Following the fire, at the June meeting of the Common Council, members of the Downtown Ithaca Alliance (DIA) outlined their concerns about conditions downtown. Their complaints ranged from a poor business climate to continuous open air drug use and drug dealing, aggressive panhandling, harassment of passersby, dog and human waste, needles, graffiti and general filth.
“Today, we face declining investment, lost businesses, and an exodus of residents across all income levels,” DIA CEO Nan Rohrer said.
“Downtown business is on life support. The issues that we’ve faced have gotten bad enough that we’ve started losing the essential ground floor businesses that make our downtown what it is. Apartments on the Commons, once nearly impossible to find at any price, are starting to see real challenges leasing,” DIA board member John Guttridge said. “All of this leads to a real deterioration in the business climate. Businesses that have been in downtown for decades are leaving. When they go, they won’t come back.”

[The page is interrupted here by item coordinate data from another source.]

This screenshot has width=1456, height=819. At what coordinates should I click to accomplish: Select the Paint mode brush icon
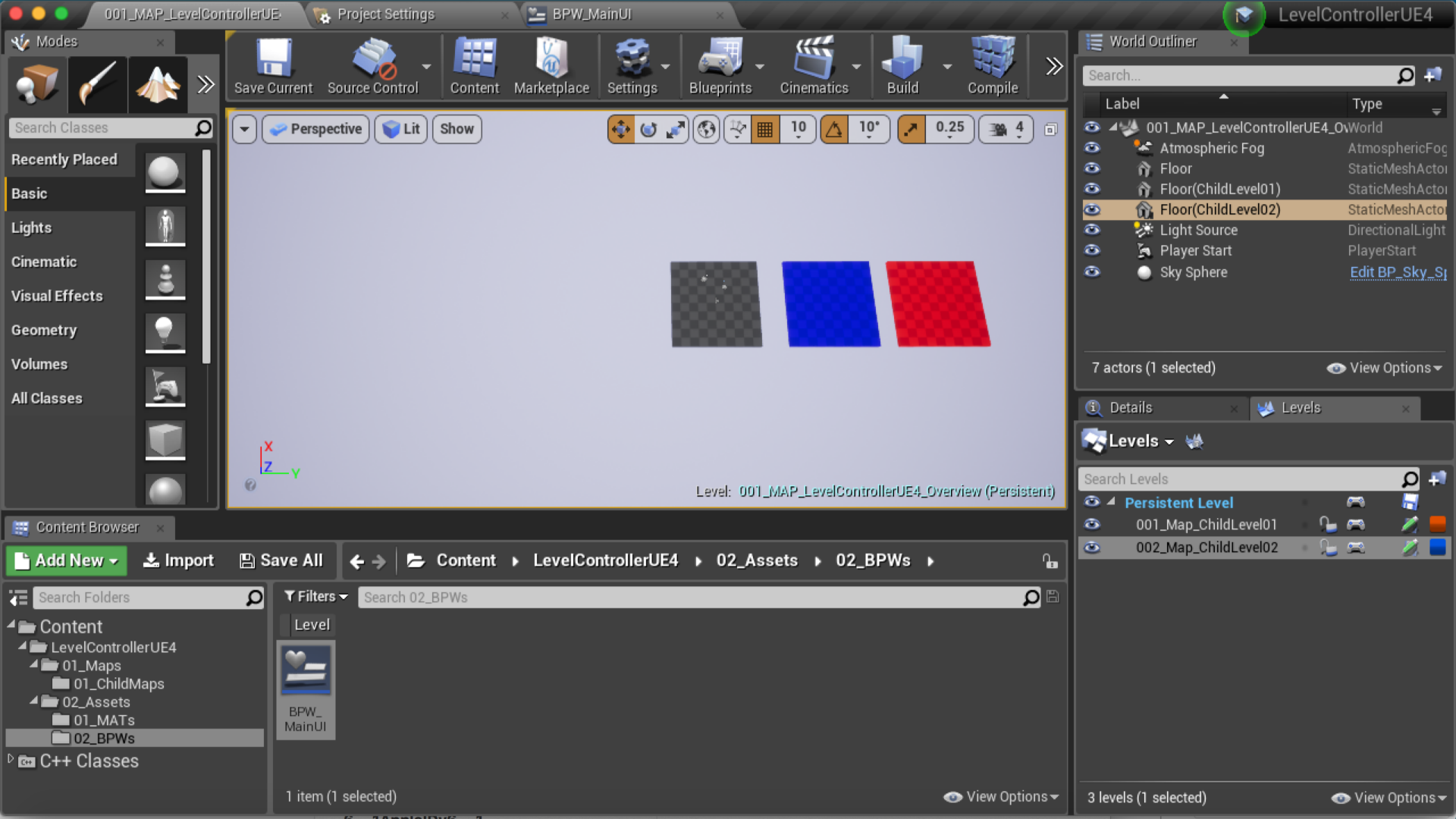97,83
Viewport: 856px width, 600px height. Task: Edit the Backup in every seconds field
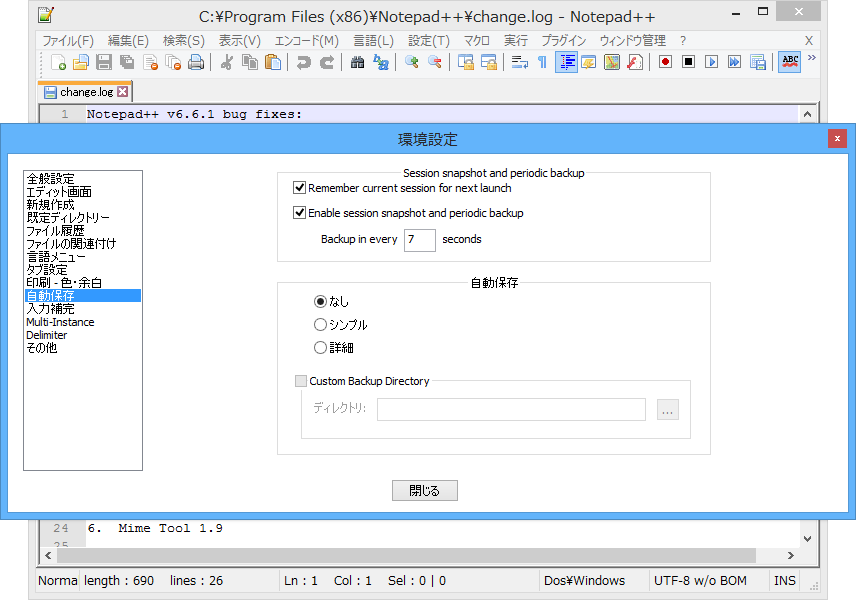419,240
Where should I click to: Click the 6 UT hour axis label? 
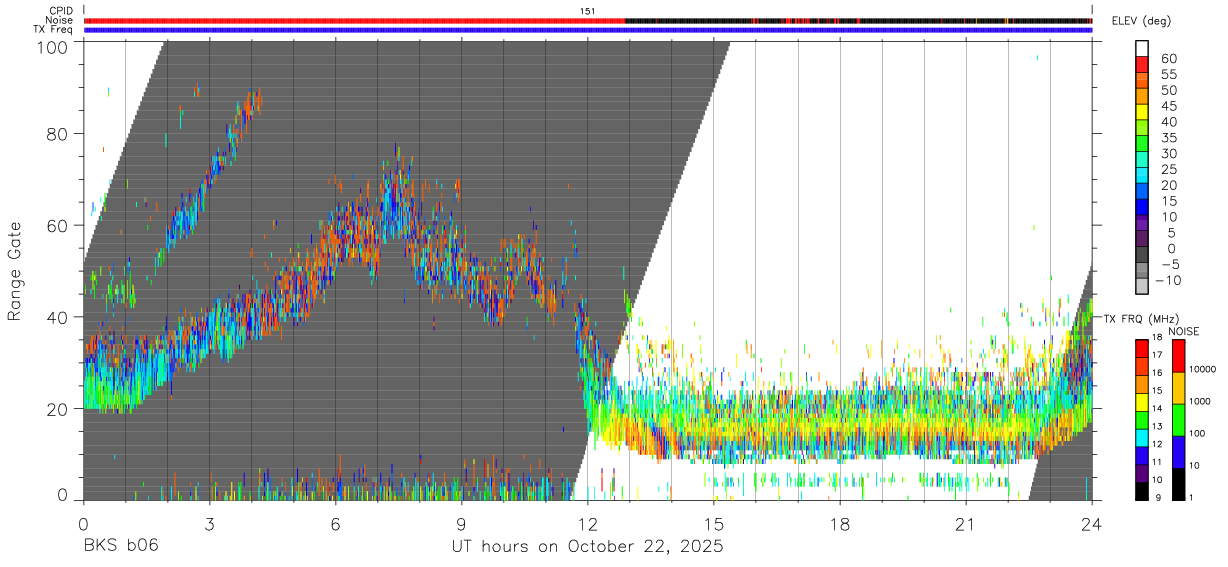[x=335, y=524]
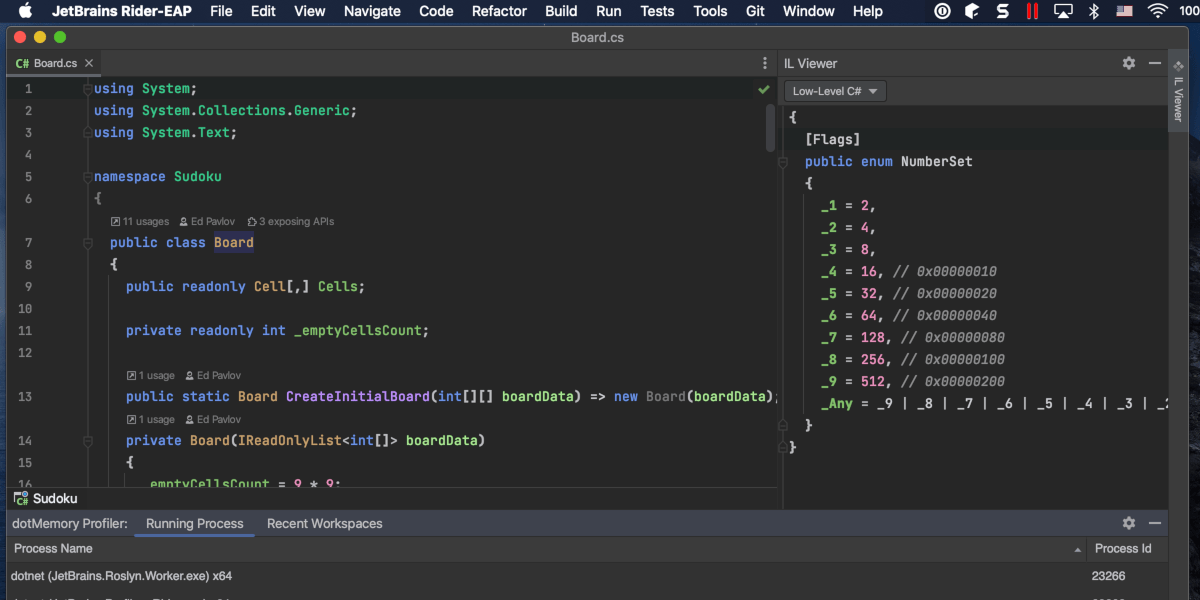This screenshot has width=1200, height=600.
Task: Open the Refactor menu
Action: click(499, 11)
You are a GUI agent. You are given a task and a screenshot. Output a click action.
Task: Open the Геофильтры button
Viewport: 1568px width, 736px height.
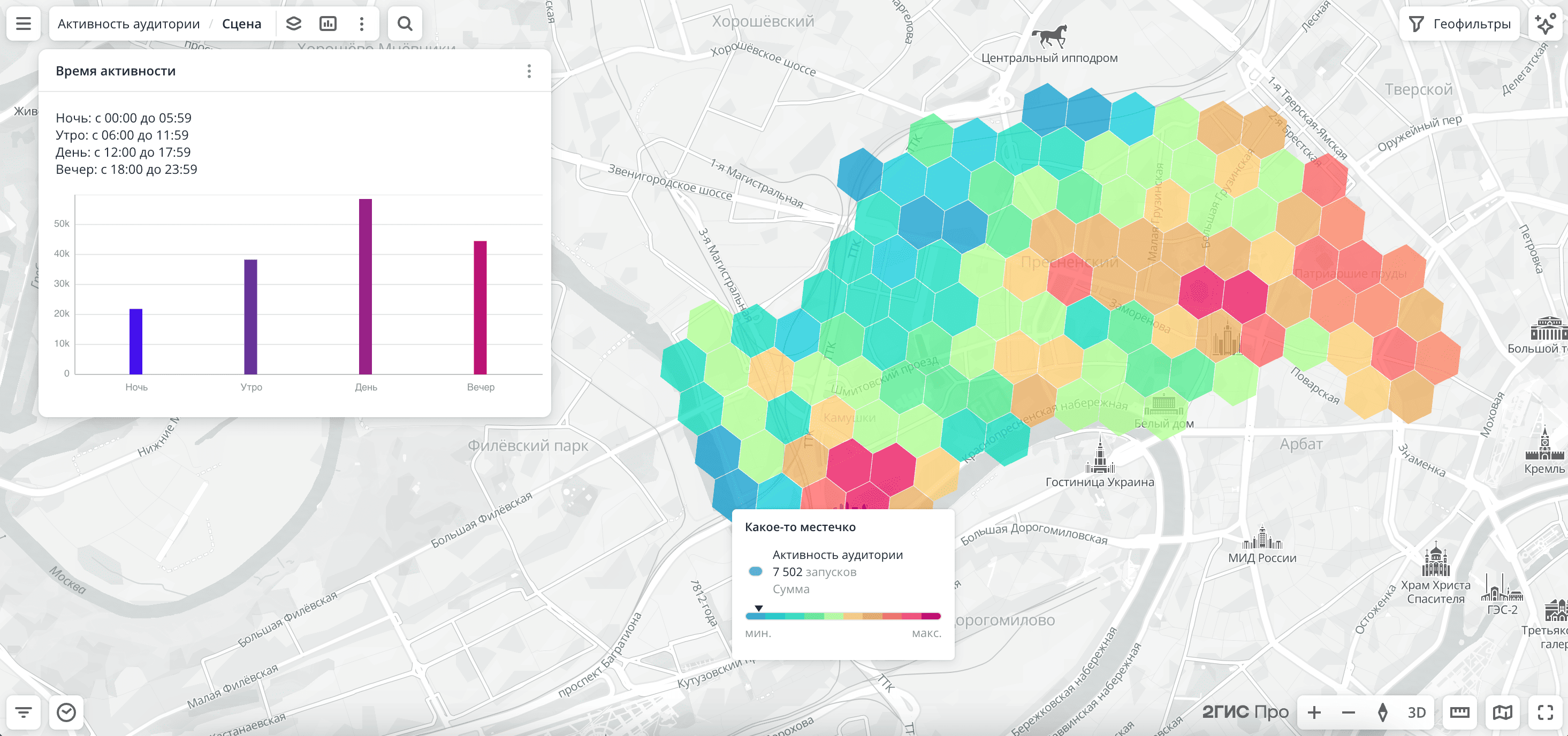[x=1460, y=24]
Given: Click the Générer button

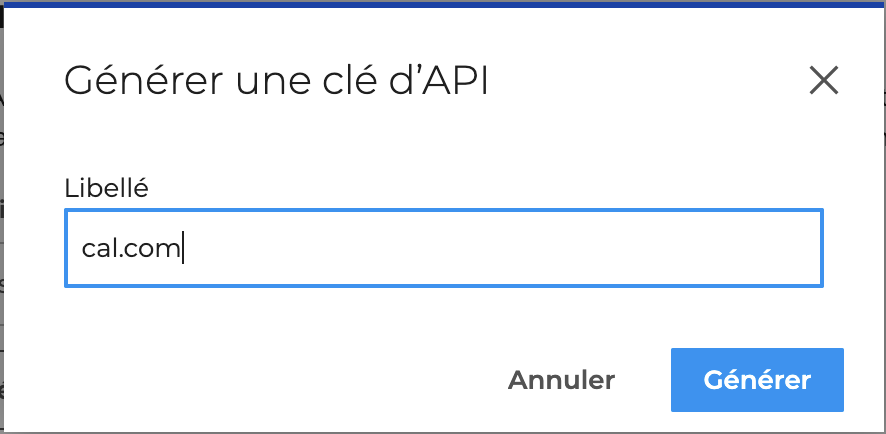Looking at the screenshot, I should [757, 380].
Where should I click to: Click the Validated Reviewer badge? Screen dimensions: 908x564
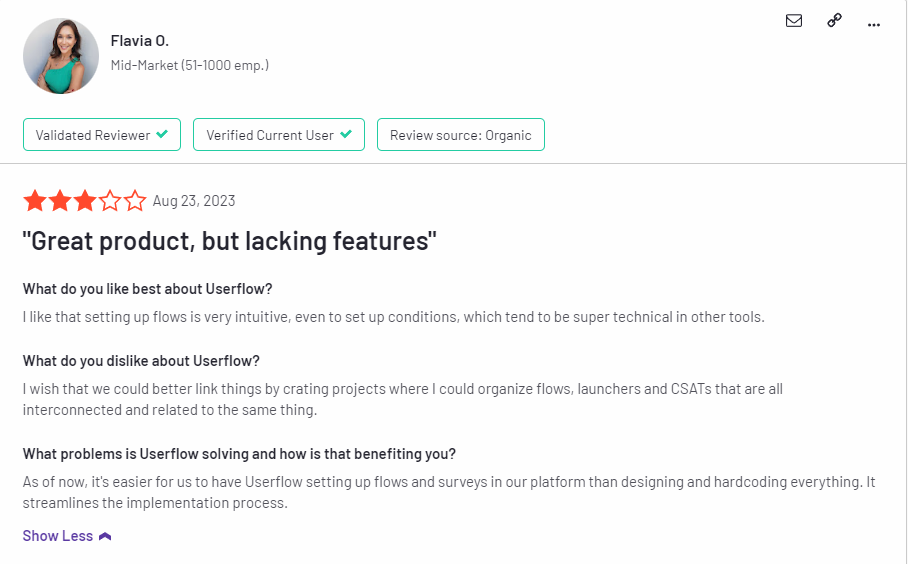click(102, 135)
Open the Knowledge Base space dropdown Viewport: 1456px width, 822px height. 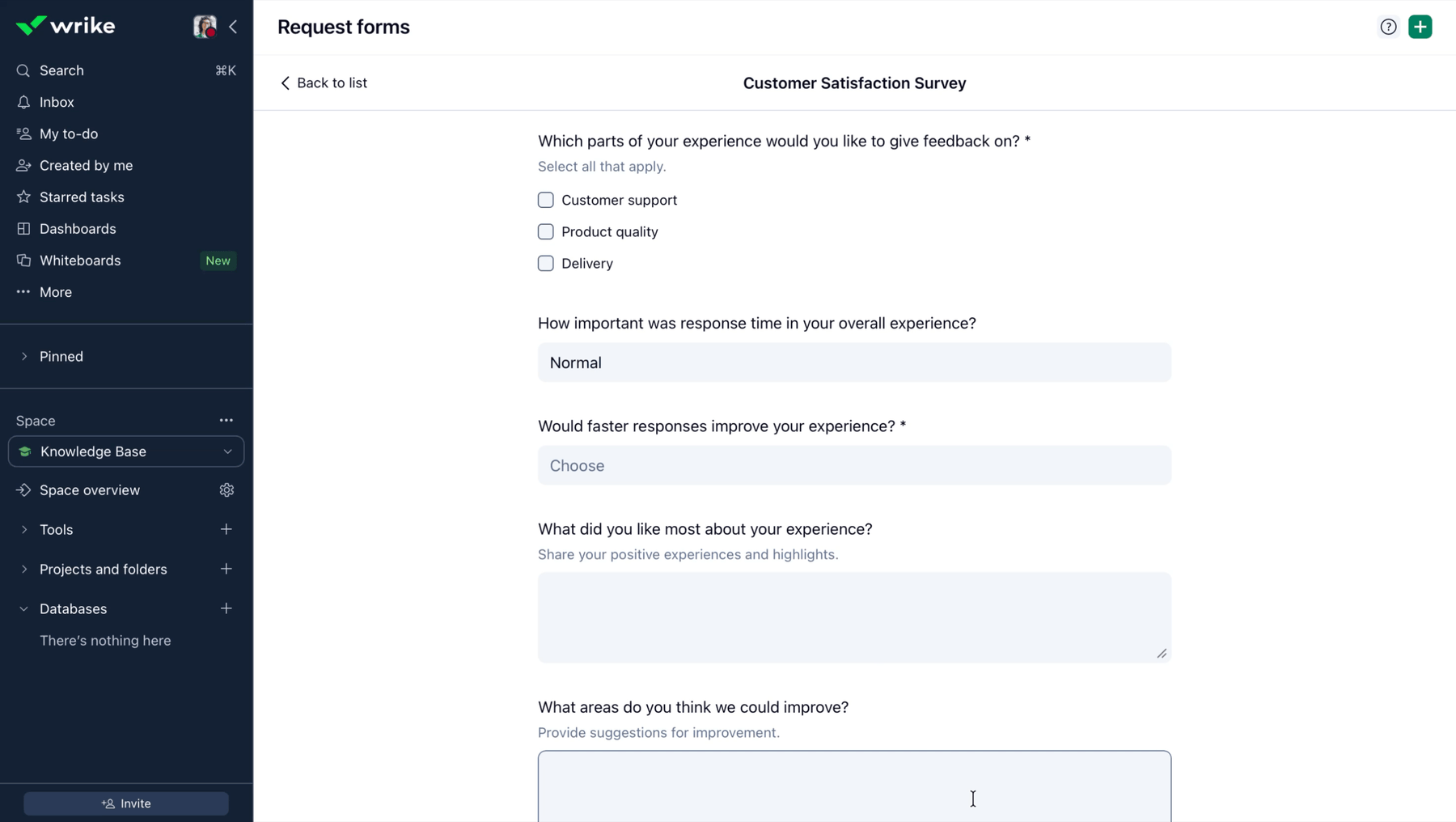click(126, 451)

Board member Ben Sandberg, Director of the History Center on the Commons described “a really scary incident at the museum several months ago where someone having a mental health crisis locked a bunch of fifth graders into the museum that were there on a field trip, wouldn’t let them leave, and had even grabbed a child as they were coming out.”
Megan Vidler, the owner of Home Green Home, Vice Chair of the DIA said “Prospective Cornell moms ask me if this is a safe place to send their children. I am well aware that Ithacans love to complain that downtown Ithaca isn’t safe and doesn’t have enough parking. I have spent the last 15 years refuting those claims. I’m here to tell you that those once false perceptions are now becoming a reality.”
In response, the Ithaca Police Department (IPD) announced additional patrols on the Commons, with the intent of enforcing rules against smoking, drinking, unpermitted amplified sound, unleashed pets and their waste. The viability of this plan is questionable. IPD only recently replenished its ranks following the disastrous “police reform” effort instigated by former Mayor Myrick, and still lacks the numbers for a persistent presence on the Commons.
Much of the antisocial activity on the Commons is emanating from the Asteri. Only a year after its opening, the Asteri is now the #1 location for calls for police in the city, with over 800 in just the first half of this year. There have also been more deaths in the building, with one occurring in June and another in July, with police dispatch audio indicating the July death was a probable overdose.
July’s meeting of the Tompkins County Industrial Development Agency saw a serious discussion of potentially rescinding the tax incentives that were extended to Asteri’s developer Vecino Group, described as the “nuclear option.” Were this to happen, the project would become financially unviable. The meeting also saw several members of Vecino Group’s management stating their intention to get the building under control, with more stringent vetting of future tenants and a large number of evictions a virtual certainty. The conference center is also suffering, with bookings a fraction of what was anticipated. The entire project, built on land that used to belong to the City of Ithaca, is objectively a failure and a blight on downtown.
This entire debacle is a result of Democrat policies coming to their inevitable conclusion. The “Housing First” model provided apartments with no preconditions to individuals actively struggling with addiction. Tenant protections make it nearly impossible to evict even the most problematic residents. Bail reform laws mean individuals in crisis cannot be kept off the street. These policies were implemented by elected Democrats, and the consequences are now unavoidable.
There is a maxim that says: “The purpose of a system is what it does.” Not what it claims to do. Not what its architects intended. What it actually produces in the real world. By that standard, Asteri is performing exactly according to its current design: concentrating high-needs individuals in a poorly managed space, draining public services, and destabilizing the downtown area.
If Vecino cannot correct-course, quickly, the “nuclear option” must be deployed. Rescind the tax breaks. Elected officials must hold the developers accountable. In turn, the public must hold elected officials accountable. Good intentions don’t excuse bad outcomes.
Ithaca deserves better. The future depends on systems that work. If Democrats want different results, they must build different systems.